WATCH ABOVE: Several events took place across the country, marking National Aboriginal Day. In Edmonton, this year’s event held deeper meaning. Eric Szeto explains.
EDMONTON – The sights and sounds of National Aboriginal Day were taken in by hundreds of people in Edmonton Sunday.
“It’s a time for us to celebrate and just be together and just to know that we’re still here, we’re still very resilient, we’re still very strong,” said Bernadette Iahtail, executive director of the Creating Hope Society.
“It’s celebrating the people,” added Papaschase First Nation Chief Calvin Bruneau. “It’s acknowledging us, who we are and our people, our language, our culture.”
National Aboriginal Day was proclaimed in 1996, as a day for all Canadians to celebrate the cultures and contributions to Canada of First Nations, Metis and Inuit peoples.
“I’m hoping that they see there is a thing to be celebrated,” Iahtail said of those in attendance at the celebrations in Churchill Square Sunday morning.
“We’re all here on the same planet and we need to work together, we need to be together, we need to understand one another. And we also need to be able to acknowledge one another and shake hands and say, ‘Thank you for being here, thank you for being part of this life.'”
READ MORE: What residential school survivors told the Truth and Reconciliation Commission
Both Iahtail and Bruneau say this year’s celebrations seem more significant following the release of the long-awaited Truth and Reconciliation report.
The summary of the Truth and Reconciliation report, released in early June, is the culmination of six emotional years of extensive study into Canada’s church-run, government-funded residential school system, which operated for more than 120 years. The report called it nothing short of a “cultural genocide.”
“The residential school experience is clearly one of the darkest most troubling chapters in our collective history,” said Justice Murray Sinclair, Canada’s first aboriginal justice and the commission’s chairman.
“In the period from Confederation until the decision to close residential schools was taken in this country in 1969, Canada clearly participated in a period of cultural genocide.”
READ MORE: Canada’s aboriginal residential school system was ‘cultural genocide,’ report says
The report made 94 recommendations – everything from greater police independence and reducing the number of aboriginal children in foster care to restrictions on the use of conditional and mandatory minimum sentences. It also called on the federal government to establish a statutory holiday to honour survivors, their families and communities.
In Edmonton Sunday, Bruneau said he feels there’s been more acceptance for aboriginal people since the release of the report.

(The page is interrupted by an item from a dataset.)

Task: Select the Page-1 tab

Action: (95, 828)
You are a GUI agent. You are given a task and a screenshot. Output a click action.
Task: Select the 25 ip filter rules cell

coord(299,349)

“There’s more of an understanding amongst non-aboriginal people and they understand what took place back then, or they’re beginning to. They’re beginning to see the size and scope of the residential schools across Canada, how it impacted the communities and continues to impact our people today,” he said.
READ MORE: Up to 6,000 children died at Canada’s residential schools, report finds
And while Iahtail says there is much work to be done, she believes there’s a bigger support system for aboriginal people in Canada.
“I truly believe that the Truth and Reconciliation really kind of set the motion to move things forward,” she said. “There’s been a big push, a big movement. I think aboriginal people are finally feeling that they’re being heard, that they’re being understood.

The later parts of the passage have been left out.